- DESCRIPTION OF THE TASK -
In the records below, find each line holding the word "computer" and copy it.

- EXERCISE MATERIALS -
/---

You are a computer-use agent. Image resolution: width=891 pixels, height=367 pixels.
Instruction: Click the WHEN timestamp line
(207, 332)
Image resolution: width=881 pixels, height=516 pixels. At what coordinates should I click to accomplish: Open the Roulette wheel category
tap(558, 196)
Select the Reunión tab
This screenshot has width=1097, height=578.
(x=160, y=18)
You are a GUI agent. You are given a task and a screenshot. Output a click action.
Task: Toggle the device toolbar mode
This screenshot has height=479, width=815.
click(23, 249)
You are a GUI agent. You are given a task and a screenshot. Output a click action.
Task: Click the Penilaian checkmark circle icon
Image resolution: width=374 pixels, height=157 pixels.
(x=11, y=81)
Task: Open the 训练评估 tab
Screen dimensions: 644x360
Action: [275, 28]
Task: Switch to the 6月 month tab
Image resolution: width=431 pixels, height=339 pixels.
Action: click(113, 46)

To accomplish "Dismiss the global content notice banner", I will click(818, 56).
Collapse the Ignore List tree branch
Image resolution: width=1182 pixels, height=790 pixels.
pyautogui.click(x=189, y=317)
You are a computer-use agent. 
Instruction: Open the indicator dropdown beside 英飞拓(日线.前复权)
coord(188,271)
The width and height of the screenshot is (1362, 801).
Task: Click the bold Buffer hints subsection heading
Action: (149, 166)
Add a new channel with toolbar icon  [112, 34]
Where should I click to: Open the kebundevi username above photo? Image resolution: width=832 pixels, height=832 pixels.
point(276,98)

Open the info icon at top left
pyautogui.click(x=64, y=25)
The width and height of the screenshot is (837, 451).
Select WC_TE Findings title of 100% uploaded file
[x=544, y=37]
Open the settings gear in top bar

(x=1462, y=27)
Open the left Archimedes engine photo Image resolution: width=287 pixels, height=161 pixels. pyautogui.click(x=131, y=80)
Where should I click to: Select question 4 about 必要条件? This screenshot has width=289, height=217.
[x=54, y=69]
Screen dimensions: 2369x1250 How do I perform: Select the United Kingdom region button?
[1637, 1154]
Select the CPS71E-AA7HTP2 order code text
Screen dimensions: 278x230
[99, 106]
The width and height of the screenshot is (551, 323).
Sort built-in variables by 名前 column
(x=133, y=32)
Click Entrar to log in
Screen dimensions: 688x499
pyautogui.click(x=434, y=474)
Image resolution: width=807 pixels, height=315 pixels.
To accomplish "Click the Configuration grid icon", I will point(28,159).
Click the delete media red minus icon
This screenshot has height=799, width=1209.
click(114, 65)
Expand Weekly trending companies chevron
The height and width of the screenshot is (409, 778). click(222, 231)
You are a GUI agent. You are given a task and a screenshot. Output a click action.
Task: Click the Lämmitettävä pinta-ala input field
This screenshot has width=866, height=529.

\---

- TASK ANSWER -
You are a computer-use agent. Image resolution: width=891 pixels, height=367 pixels.
You are a computer-use agent. 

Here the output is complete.